Canada is headed into a tough decade. Demographic challenges combined with the shifting of economic power away from the West are two trends that are not going to work in our favour. If we do not want to get left behind we need to take steps now that might not yield benefits for years, so I'm not optimistic any political leader will do enough.

Chances of this happening: 2/5


Finn Poschmann

President and CEO, Atlantic Provinces Economic Council

One big new concept with massive economic potential is a tax policy option called a "patent box" or "innovation box." An innovation box draws a line around business income earned from developing and applying pure and applied research and other intellectual property [IP], and taxes that income at a lower rate than the general corporate tax. It would reward firms for developing, owning and exploiting IP in their domestic activities. That means it rewards people who put their bright ideas to work.

R&D and manufacturing facilities, when located near each other, boost each other's capacity. We learn from nearby colleagues, and that creates ideas on how to up our game. That synergy, in turn, boosts jobs and taxable business activity in the community. The innovation box is a tax policy choice that belongs at the federal level. And any province, any region, any business interested in innovation and jobs, in looking upward and outward, can get behind the innovation box. Even better, the idea is compatible with all major political parties' economic platforms.
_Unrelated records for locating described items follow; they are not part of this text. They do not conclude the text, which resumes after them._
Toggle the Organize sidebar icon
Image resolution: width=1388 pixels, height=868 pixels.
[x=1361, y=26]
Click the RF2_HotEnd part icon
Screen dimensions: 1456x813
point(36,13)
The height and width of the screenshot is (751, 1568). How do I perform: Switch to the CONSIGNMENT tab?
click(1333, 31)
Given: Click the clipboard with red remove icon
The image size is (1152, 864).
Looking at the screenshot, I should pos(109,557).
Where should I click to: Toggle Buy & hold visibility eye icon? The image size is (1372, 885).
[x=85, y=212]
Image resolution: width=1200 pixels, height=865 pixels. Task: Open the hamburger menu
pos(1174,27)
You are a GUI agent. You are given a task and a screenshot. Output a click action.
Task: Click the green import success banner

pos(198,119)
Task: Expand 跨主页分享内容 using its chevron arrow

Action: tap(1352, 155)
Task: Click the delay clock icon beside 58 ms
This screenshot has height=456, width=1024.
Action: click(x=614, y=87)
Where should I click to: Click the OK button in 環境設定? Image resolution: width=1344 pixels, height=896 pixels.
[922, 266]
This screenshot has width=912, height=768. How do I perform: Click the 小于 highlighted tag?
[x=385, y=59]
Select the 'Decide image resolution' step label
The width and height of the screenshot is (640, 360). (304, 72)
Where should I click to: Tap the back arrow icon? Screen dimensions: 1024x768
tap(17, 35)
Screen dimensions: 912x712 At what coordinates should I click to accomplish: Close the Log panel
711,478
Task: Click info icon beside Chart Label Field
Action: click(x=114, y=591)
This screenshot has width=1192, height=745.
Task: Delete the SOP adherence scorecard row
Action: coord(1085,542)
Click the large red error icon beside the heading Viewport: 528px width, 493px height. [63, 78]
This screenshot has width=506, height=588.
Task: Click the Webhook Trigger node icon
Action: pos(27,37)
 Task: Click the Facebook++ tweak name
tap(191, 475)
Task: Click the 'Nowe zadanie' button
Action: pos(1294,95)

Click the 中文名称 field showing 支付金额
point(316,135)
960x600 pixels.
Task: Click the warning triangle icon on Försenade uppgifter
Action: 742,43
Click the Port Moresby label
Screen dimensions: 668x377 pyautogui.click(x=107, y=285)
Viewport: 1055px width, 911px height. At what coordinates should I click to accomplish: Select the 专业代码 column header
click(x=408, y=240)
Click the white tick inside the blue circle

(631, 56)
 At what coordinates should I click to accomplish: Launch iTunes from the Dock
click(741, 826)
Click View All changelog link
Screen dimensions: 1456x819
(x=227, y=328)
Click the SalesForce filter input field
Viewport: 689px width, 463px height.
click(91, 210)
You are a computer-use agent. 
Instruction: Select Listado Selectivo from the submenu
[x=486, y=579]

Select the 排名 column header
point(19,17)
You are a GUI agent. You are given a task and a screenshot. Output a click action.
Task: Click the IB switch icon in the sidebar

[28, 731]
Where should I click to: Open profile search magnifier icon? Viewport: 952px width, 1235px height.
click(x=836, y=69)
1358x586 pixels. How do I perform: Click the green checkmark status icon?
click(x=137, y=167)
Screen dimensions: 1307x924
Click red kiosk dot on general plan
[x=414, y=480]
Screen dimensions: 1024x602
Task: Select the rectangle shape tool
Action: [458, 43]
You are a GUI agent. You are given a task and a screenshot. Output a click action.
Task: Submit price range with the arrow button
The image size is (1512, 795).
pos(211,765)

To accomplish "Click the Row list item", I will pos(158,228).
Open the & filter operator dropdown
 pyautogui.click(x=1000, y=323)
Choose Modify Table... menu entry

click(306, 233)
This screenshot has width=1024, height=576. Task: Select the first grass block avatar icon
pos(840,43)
Chances of this happening: 3.5/5


William Robson

President and CEO, C.D. Howe Institute

Look inward or outward? Whether Canada's next federal government thinks mainly about thickening our borders or engaging the world outside them is not a policy, but will fundamentally shape its policy approach.

Take international trade. An inward-looking government might forgo the Canada-EU deal; an outward-looking one would embrace the more than 500 million potential customers, suppliers and partners. Inward means avoiding the Trans-Pacific Partnership; outward means fuller participation in the world's most dynamic area. Or flows of people. Closed means lower immigration, fewer people working across borders, less talent coming in. Open means a faster-growing work force, more opportunity, and access to skills and ideas.

Inward versus outward orientation guides other choices. Is federal infrastructure about domestic pork-barrelling, or better border crossings, ports and airports? Do we cut our commitments abroad, or build them? Can vested interests stifle competition and innovation, or do we adapt, invent and thrive?Closed and open aren't on the ballot. But the next government's position on that scale will shape many policies critical to future prosperity.

Chances of this happening: 4/5


Frances Woolley

An associate dean and professor of economics at Carleton University

EI is failing to do its job. It does not provide adequate support to the jobless. Most unemployed workers do not receive EI benefits. Some have not worked enough hours to qualify; others are new immigrants, former "self-employed" contractors, or long-term unemployed.

The EI fund has gone from sacred cow to cash cow; a way to pay for everything from training and social programs to the latest government "announcables." Yet EI premiums are a regressive way of funding such programs. They hit low-wage workers hard, as they are paid from the first dollar earned.

EI subsidizes seasonal employment: In 2012, the forestry and fishing industries received $2.60 in benefits for every dollar contributed to EI, while an industry that provided reliable jobs – finance and insurance – received just 40 cents in income benefits for every $1 contributed.

There are alternatives: Experience-rate employment insurance. End the regional subsidies. Or get rid of EI altogether, and replace it with a guaranteed annual income, universal maternity and parental benefits, and training programs financed through progressive income taxation.